The collate clusters tool also has some flaws. One of the largest is a lack of documentation on exactly how the tool determines which words are in association. As a test, the 20 words used for this analysis were entered in alphabetical order and then again in reverse alphabetical order. Although the graphics were nearly identical, there were slight variations in how the words were linked. Without knowing how the tool works, it is difficult to account for this variation. In addition, this tool uses colors to indicate the text in which a
word is used most frequently, but only five different colors are available. When using more than five texts, the limit on colors minimizes the amount of information that can be determined from the graphic in a static image.
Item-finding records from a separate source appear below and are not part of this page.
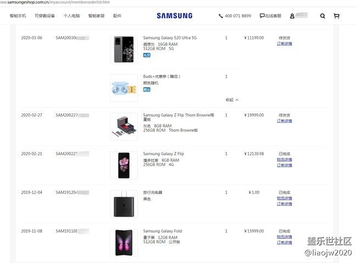Collapse the gift item section with 收起
Viewport: 357px width, 263px height.
click(x=232, y=100)
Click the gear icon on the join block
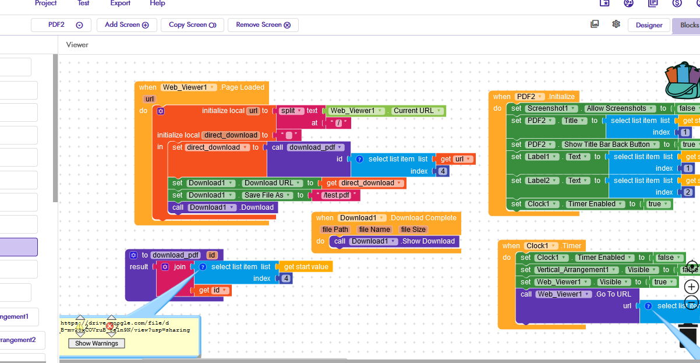 click(165, 267)
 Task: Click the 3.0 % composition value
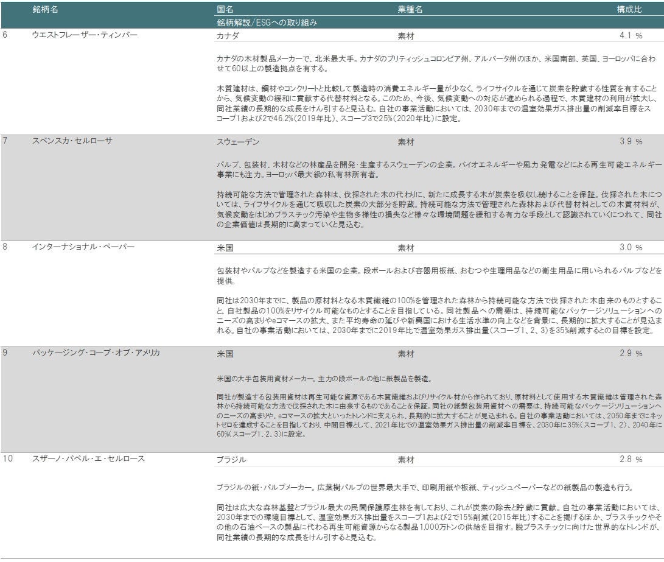[x=631, y=248]
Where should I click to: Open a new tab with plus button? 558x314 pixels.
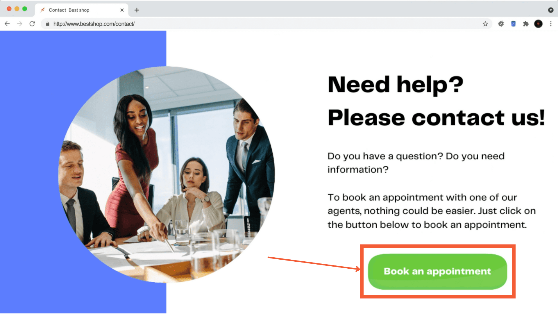point(137,10)
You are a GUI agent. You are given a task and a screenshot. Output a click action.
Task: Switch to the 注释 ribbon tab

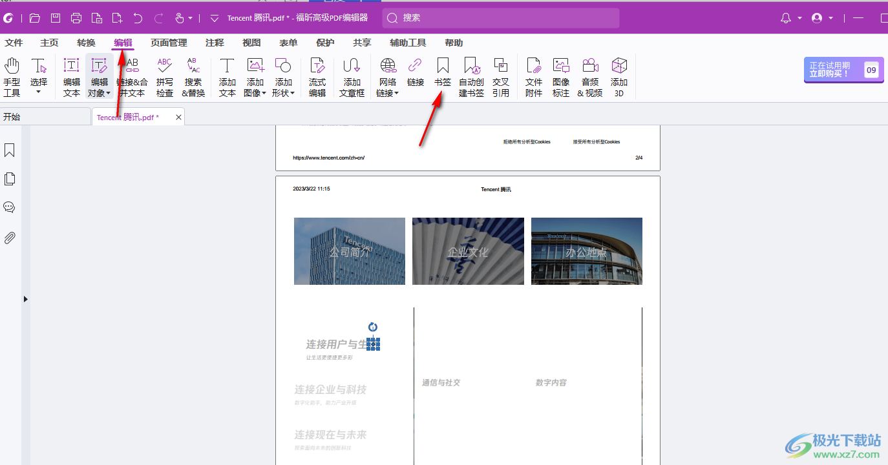click(214, 43)
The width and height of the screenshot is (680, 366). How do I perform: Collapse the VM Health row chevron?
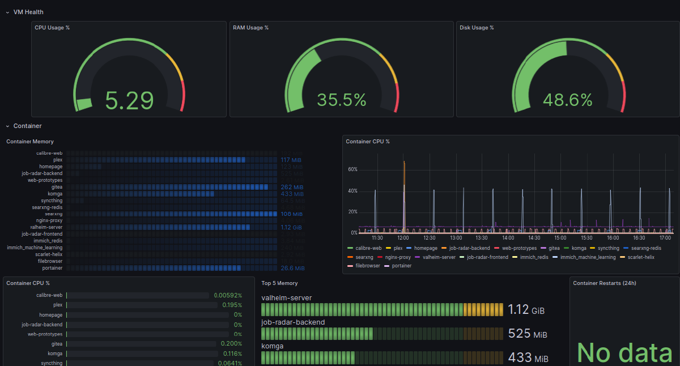click(7, 12)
Although quantitative data can reduce subjectivity, this method is not entirely bias free. In their paper, “Meaning and mining: the impact of implicit assumptions in data mining for the humanities” D. Sculley and Bradley Pasanek note “The worst dangers may lie in the humanists’ ability to interpret nearly any result, projecting his or her own biases into the outcome of an experiment — perhaps all the more unwittingly due to the superficial objectivity of computational methods.” Decisions in the methodology and interpretation can be easily biased even though the data of word frequencies cannot. When choosing the words used in the analysis, words with religious connotations were partially identified by peaks in the texts written by ministers. This was a good indicator for accuracy in finding words with religious connotations, but using those words to show a lack of religious use in the doctors could be considered circular reasoning.
Words in Context
Single words carry meaning and connotations, but do not tell the full story. A quantitative text analysis is most effective when paired with qualitative analysis to determine the context in which words are used. For example, “blood” was used in the medical sense in several of the texts. However, it was removed from the final list of secular words because it was used in other contexts. Boylston refers to “Royal blood” and Williams says “What a fountain of blood the promoters are guilty of” (using it in a sense of death and guilt rather than medical observations).
The nature of the texts also could lead to misrepresentation. In a debate, the author often states their opponent’s objection or argument before refuting it. Thus, they may use a word, but they are actually quoting another party when they may not have normally used that type of language. It would require a much more nuanced algorithm to make this distinction in a text analysis.
Finally, the use of religious and secular language must also be considered along with the genre of the document. An increased use of secular language in an observational account of smallpox may not necessarily be an indication of the author’s true beliefs, but rather a reflection of the nature of the document. Similarly, it is logical that a sermon will contain more religious language than a dissertation, regardless of who is writing it. These factors do not necessarily discount all outcomes from the quantitative analysis, but keeping them in mind while analyzing the texts can only lead to stronger conclusions.